The father of Clawdbot joined OpenAI

Peter Steinberger, founder of OpenClaw (Clawdbot), will join OpenAI, which is expected to promote the development of new AI agents.

“Peter Steinberger will join OpenAI to lead the next generation of personal assistants,” Sam Altman, CEO of OpenAI, posted on personal X on the morning of February 16.

Peter Steinberger, an Austrian programmer, has had many notable products such as PSPDFKit, a powerful toolkit specializing in PDF document processing. In early 2026, Steinberger became globally famous for the OpenClaw project, or previously known as Clawdbot and Moltbot. This is an open source AI agent that can run on users’ computers and work on chat applications, to automatically perform many tasks on behalf of humans.

“He’s a genius with a lot of great ideas about the future of smart assistants interacting with each other, to do very useful things for humans,” Altman commented about Steinberger in the post.

On his personal page, Steinberger confirmed the above information. “I joined OpenAI to bring agents to everyone,” he said.

“I’m a builder. What I want is to change the world, not build a big company, and partnering with OpenAI is the fastest way to make that happen,” he added.

 

Peter Steinberger (black shirt) in the photo he posted on his blog, announcing his joining OpenAI. Image: Peter Steinberger

Steinberger’s OpenClaw was born in November 2025 with the original name Clawdbot, then had to change its name because it was considered easy to confuse with Anthropic’s “Claude”. This open source product then quickly became famous for its ability to automatically complete tasks, make decisions and act on behalf of users without the need for constant human guidance.

From the foundation of OpenClaw, AI agents even create Moltbook, a social network of agents that communicate with each other without human participation.
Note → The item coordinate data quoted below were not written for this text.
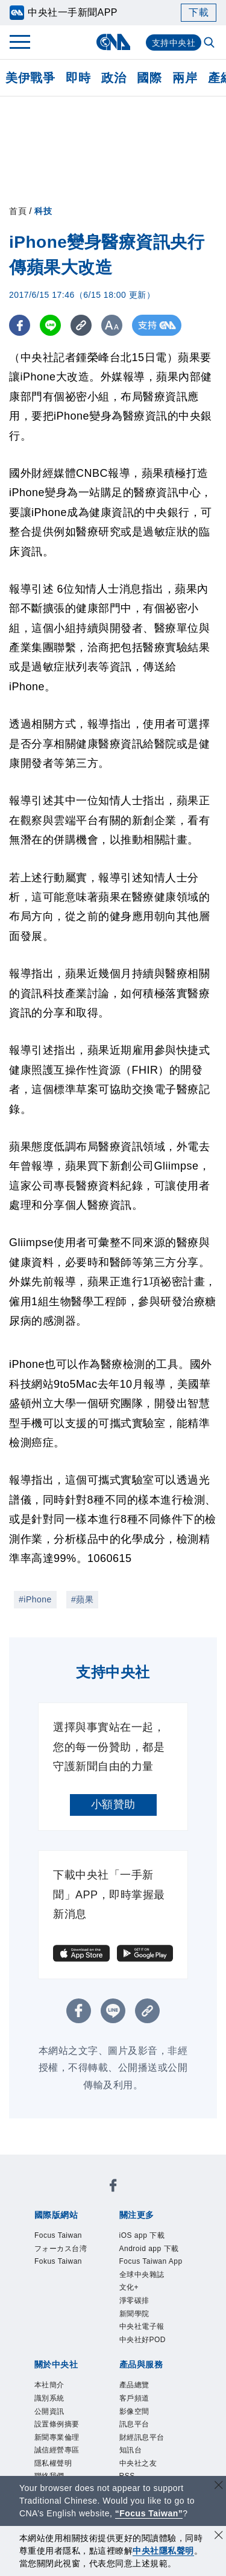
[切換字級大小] (111, 325)
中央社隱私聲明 (163, 2551)
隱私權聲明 (53, 2463)
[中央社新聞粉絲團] (113, 2187)
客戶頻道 (134, 2398)
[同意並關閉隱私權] (219, 2536)
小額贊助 (113, 1804)
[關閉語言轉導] (219, 2486)
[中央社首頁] (113, 41)
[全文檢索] (210, 43)
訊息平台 (134, 2424)
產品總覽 (134, 2385)
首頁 (18, 211)
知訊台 (130, 2450)
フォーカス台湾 (60, 2248)
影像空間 (134, 2411)
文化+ (129, 2287)
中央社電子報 (142, 2326)
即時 (78, 77)
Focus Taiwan (58, 2235)
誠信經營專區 (57, 2450)
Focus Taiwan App (151, 2261)
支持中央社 (174, 43)
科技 (43, 211)
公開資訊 (49, 2411)
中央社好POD (142, 2339)
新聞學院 (134, 2314)
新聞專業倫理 (57, 2437)
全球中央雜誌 (142, 2274)
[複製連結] (81, 325)
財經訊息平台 (142, 2437)
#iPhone (35, 1599)
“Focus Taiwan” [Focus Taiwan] (149, 2513)
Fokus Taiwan (58, 2261)
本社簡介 (49, 2385)
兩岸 (184, 77)
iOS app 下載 (142, 2235)
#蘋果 (82, 1599)
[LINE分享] (50, 325)
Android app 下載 (149, 2248)
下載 (199, 12)
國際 (149, 77)
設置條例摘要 (57, 2424)
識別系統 (49, 2398)
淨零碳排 (134, 2300)
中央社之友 (138, 2463)
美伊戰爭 (30, 77)
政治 (113, 77)
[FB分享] (19, 325)
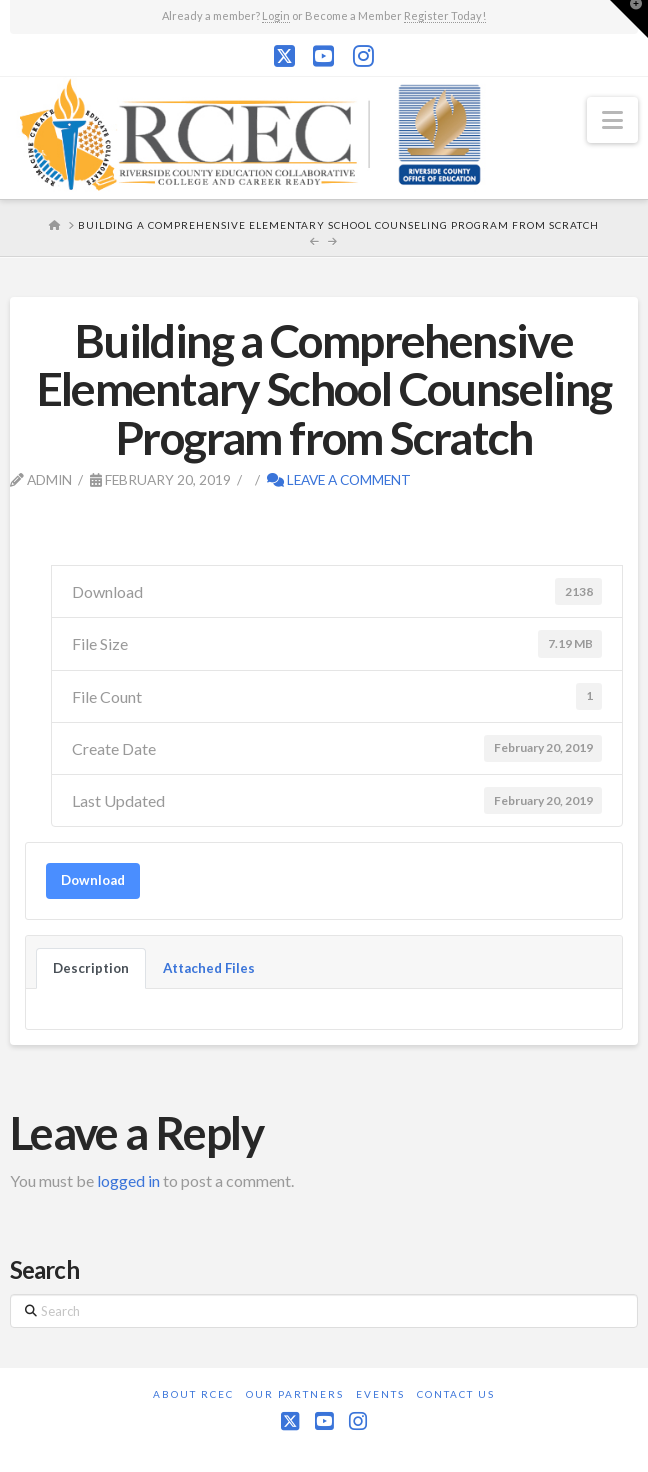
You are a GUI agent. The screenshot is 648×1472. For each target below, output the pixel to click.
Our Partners (295, 1394)
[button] (612, 120)
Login (276, 15)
OpenClaw is also popular in China as it can be combined with Chinese-developed language models, such as DeepSeek, and configured to work with messaging applications through custom settings. However, the product also raises concerns about OpenClaw’s openness and potential cybersecurity threats due to the ability for users to customize it any way they want.

The founder of OpenClaw admitted that his project could absolutely turn into a large company, but said that was “not really interesting”. This is the reason he decided to join OpenAI.

Meanwhile, OpenClaw was confirmed by both Steinberger and Sam Altman to continue to exist within the organization as an open source project and will continue to be supported by OpenAI.

“The future is multi-agent, and supporting open source is important to us in that context,” said OpenAI’s Sam Altman.